Its a typical response from abusive men who pay maintenance. I swear they all sing from the same hymn sheet.

Could a solution be that you change it to collect and pay so the CMS collect it from his wages and they pay it to you.

As for the poster who states.. Will it stand up in court.. don't be so ridiculous. It would only count as one of many examples of abuse, coercive control and manipulation.

SeriouslyLTB · 01/03/2023 09:46

OP harassment is defined by how the actions make you feel. If the messages escalate beyond anything you can emotionally laugh off, you do have options.

SeriouslyLTB · 01/03/2023 09:48

And 100% agree with @Greyarea12 that you must not let others minimise this behaviour.

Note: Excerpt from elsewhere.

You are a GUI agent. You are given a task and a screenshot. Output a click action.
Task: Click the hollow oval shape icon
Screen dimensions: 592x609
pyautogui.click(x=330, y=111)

soleilblue · 01/03/2023 09:48

Go collect and pay

RB68 · 01/03/2023 10:01

I actively have a close friend who I have been supporting who received messages from him this way more abusive or threatening but if the "joyful" ones don't annoy he could progress to worse. The Police do take it seriously and he could be done for malicious digital messaging, maybe taken along side a history of using other roundabout ways of contacting you then it is more evidence, the police can refer you to the national domestic violence team who can then sort Legal Aid if you are entitled, a solicitor and get you an anti harassment order (can cover you and or kids esp if over 18), it can have a penal notice attached (ie go to jail card!) . Point is all these little things that niggle amount to consistent and constant elements of harassment - the message is sarcastic and given the nature of previous communications is deliberately provocative so the actual words when in context change. The Police are well aware of this.

My advice, log it all, tell all involved that he is being malicious (Police, Social Services, DVLA, DWP, CMS, are some of the ways that my friends sociopathic narc is using) and build the picture with clear evidence. You can ask the Police for help in working out the bar they use to trigger action. Keep on it and pester them to follow up for you. One Police comment to my friend was "Oh we thought all this would have calmed down now" as an excuse for the non action in the first place

Maray1967 · 01/03/2023 10:16

WaddleAway · 01/03/2023 09:37

On its own, no. As part of a pattern (and continuation) of abusive behaviour? Maybe. He is finding any possible way to harass the OP.

I’ve had no experience of this and I’m not sure whether it is evidence of the start of something that could escalate or evidence of him desperately trying to get a rise. Is it best to ignore it? Or monitor? I’d be inclined to ignore it and be slightly happy that it’s getting to him - but perhaps I’m being naive and it could be more serious.